Scripts needed for this guide

Introduction

In the previous guide, we created our initial cohort spine, whether using an NPD or HES inception. We will now extract demographic and SEND data. We are doing this across three different scripts because we are taking data at different time points/using different summaries (Table 1). Our choices here, including time frame, are more or less arbitrary and are chosen for the purposes of illustrating different ways of summarising and extracting this kind of data.

Table 1. Demographic data to be extracted. FSM free school meals; IDACI income deprivation affecting children index; SEND special educational needs and disability. * This is not necessarily the case. See text that follows.
Variable	Nature	Time point
Gender	Time invariant*	Modal value across reception to year 7
Ethnicity	Time invariant*	Modal value across reception to year 7
First language group major	Time invariant*	Modal value across reception to year 7
Year of birth	Time invariant	Modal value across reception to year 7
Month of birth	Time invariant	Modal value across reception to year 7
IDACI rank (tenth) - year 7	Time variant	IDACI rank in year 7
FSM - year 7	Time variant	Whether had FSM in year 7
Ever FSM	Time variant	Whether ever had FSM in reception to year 7
Ever SEND	Time variant	Whether ever had SEND in reception year 7
Highest level of SEND	Time variant	Highest level of SEND reception to year 7

Time invariant variables

Time invariant variables are those that are fixed, or considered fixed, in analyses. A study participant in theory only ever has one value on these, regardless of when we observe them. Therefore, values on these variables should always be the same across a child’s records throughout ECHILD. However, as often happens with administrative data, we see that records belonging to the same PMR/TPID over time may have conflicting values. Leaving aside the possibility of linkage error, this could be a result of data entry error (or they are not really time invariant—see below). Where records conflict, we therefore need to pick just one. In our example, we are treating gender, ethnicity, language group, year of birth and month birth as time invariant and select the modal (i.e., most frequently occurring) value from each child’s records across reception to year 7.

When taking the modal value, we are assigning equal weight to each record. In other words, each record is equally believable. If you have reason to believe that some records carry more weight, then you could employ a different method, for example by selecting the most recent value in situations where you believe that the most recent record is accurate. This assigns 100% weight to the most recent record and 0% to all previous records, regardless of their value and how many times they occur. We will show you how you can modify the code in our script to do this. In theory, you could employ more complex weights, though whether this is justified (i.e., whether it ever makes a difference to your analyses) should be borne in mind in determining whether the extra effort is worth it.

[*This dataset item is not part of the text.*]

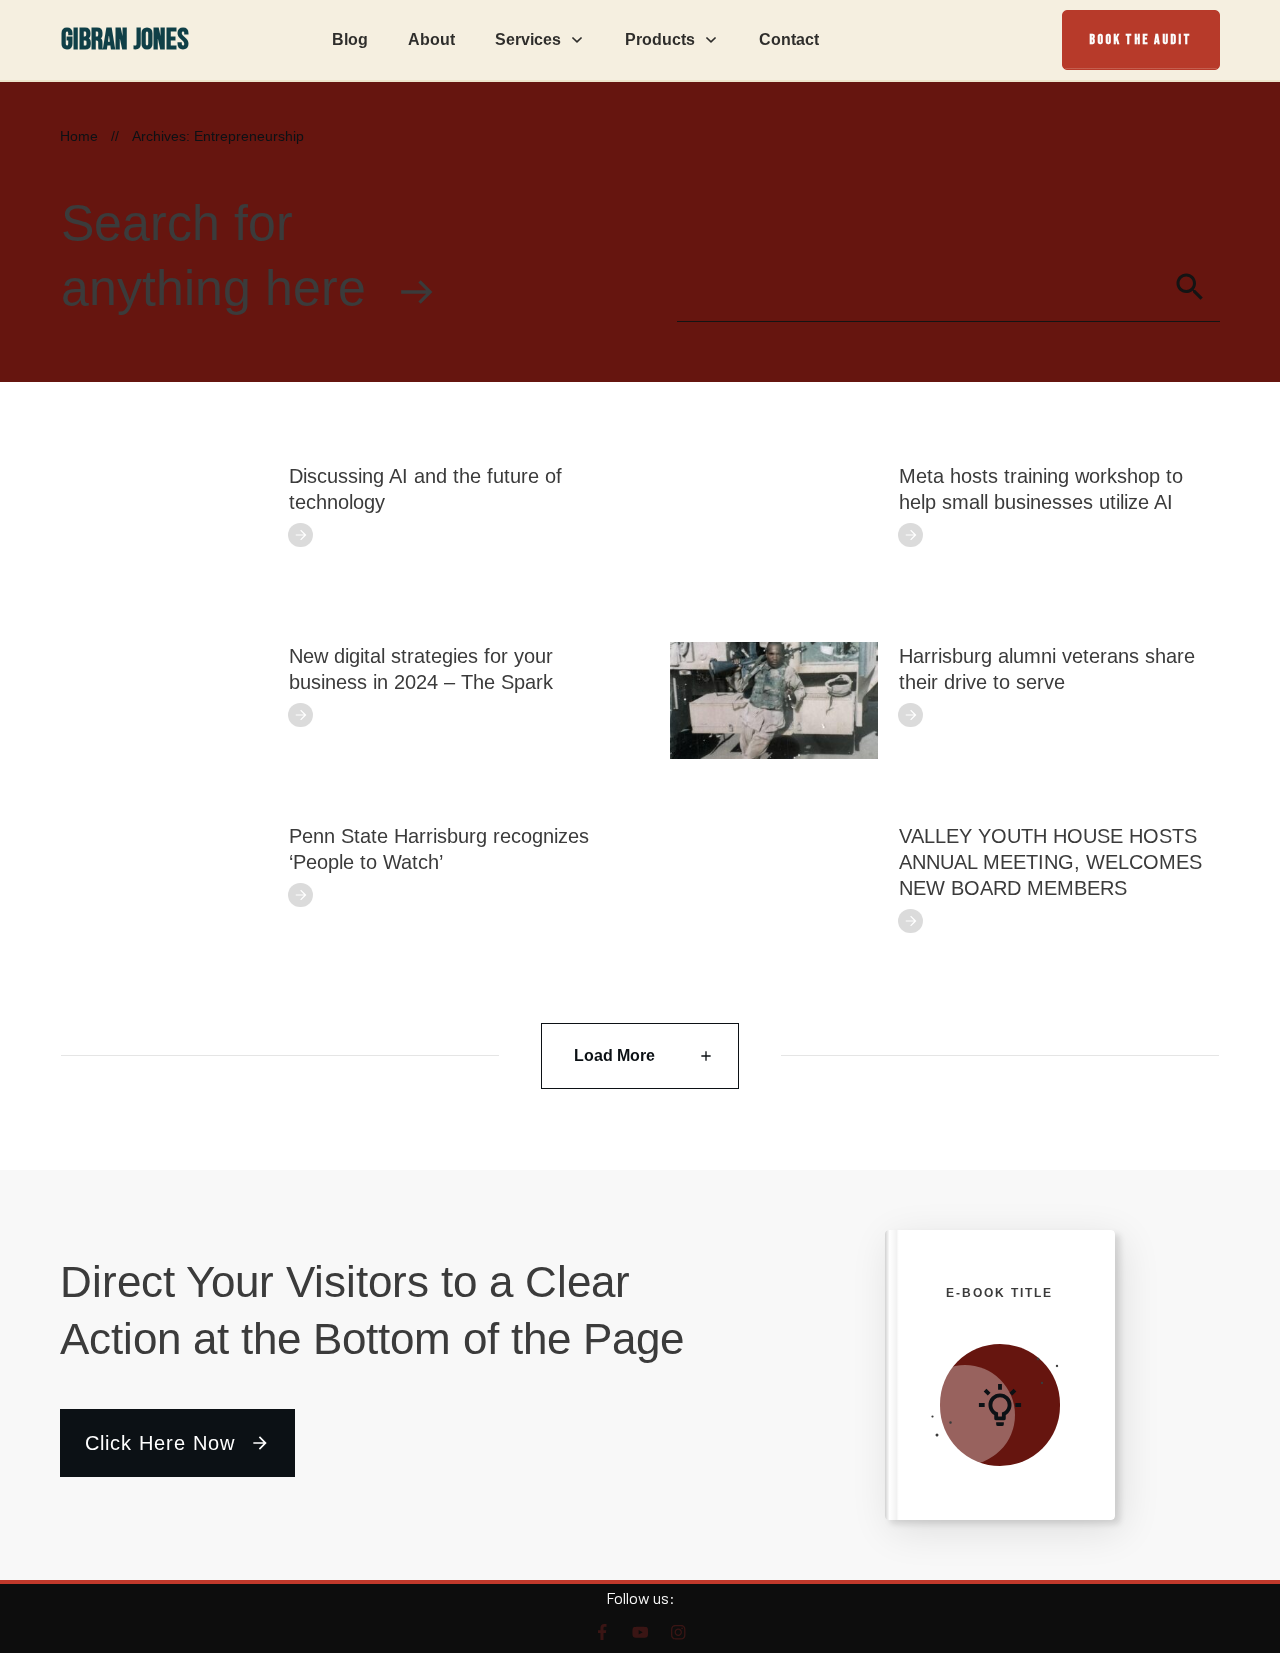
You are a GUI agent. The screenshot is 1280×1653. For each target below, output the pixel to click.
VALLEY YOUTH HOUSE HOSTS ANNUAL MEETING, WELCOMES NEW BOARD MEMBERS (1050, 862)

Another factor to consider is whether the variable is truly time invariant. We have noted gender, ethnicity and language with an asterisk in Table 1 because, in reality, how people identify in terms of their gender, ethnicity and language can change over their life course. This could then be reflected in the data. When working with administrative data, this becomes difficult when recognising that data quality for variables such as ethnicity for some groups, e.g., non-White children, is likely to be poorer (see the reports by Wickersham et al and Razieh et al). Additionally, it is not always clear who is reporting and recording the values in question, nor exactly what they think they are recording (consider the difference between gender and sex). As such, discerning whether a conflicting ethnicity, language or gender value is a true change in identity, correction of earlier records, data entry error, linkage error or something else, is very complex. You always have the option of sensitivity analyses, which may be warranted where the amount of conflicting information is high and/or where these variables are a particular focus of your study.

Time variant variables

Many variables are time variant, such as whether a child is getting free school meals (FSM) and their income deprivation affecting children index (IDACI) rank. This is because a child is not always necessarily eligible for FSM (this depends on their parents getting means-tested benefits) and because a child may move between areas, into areas of more or less deprivation.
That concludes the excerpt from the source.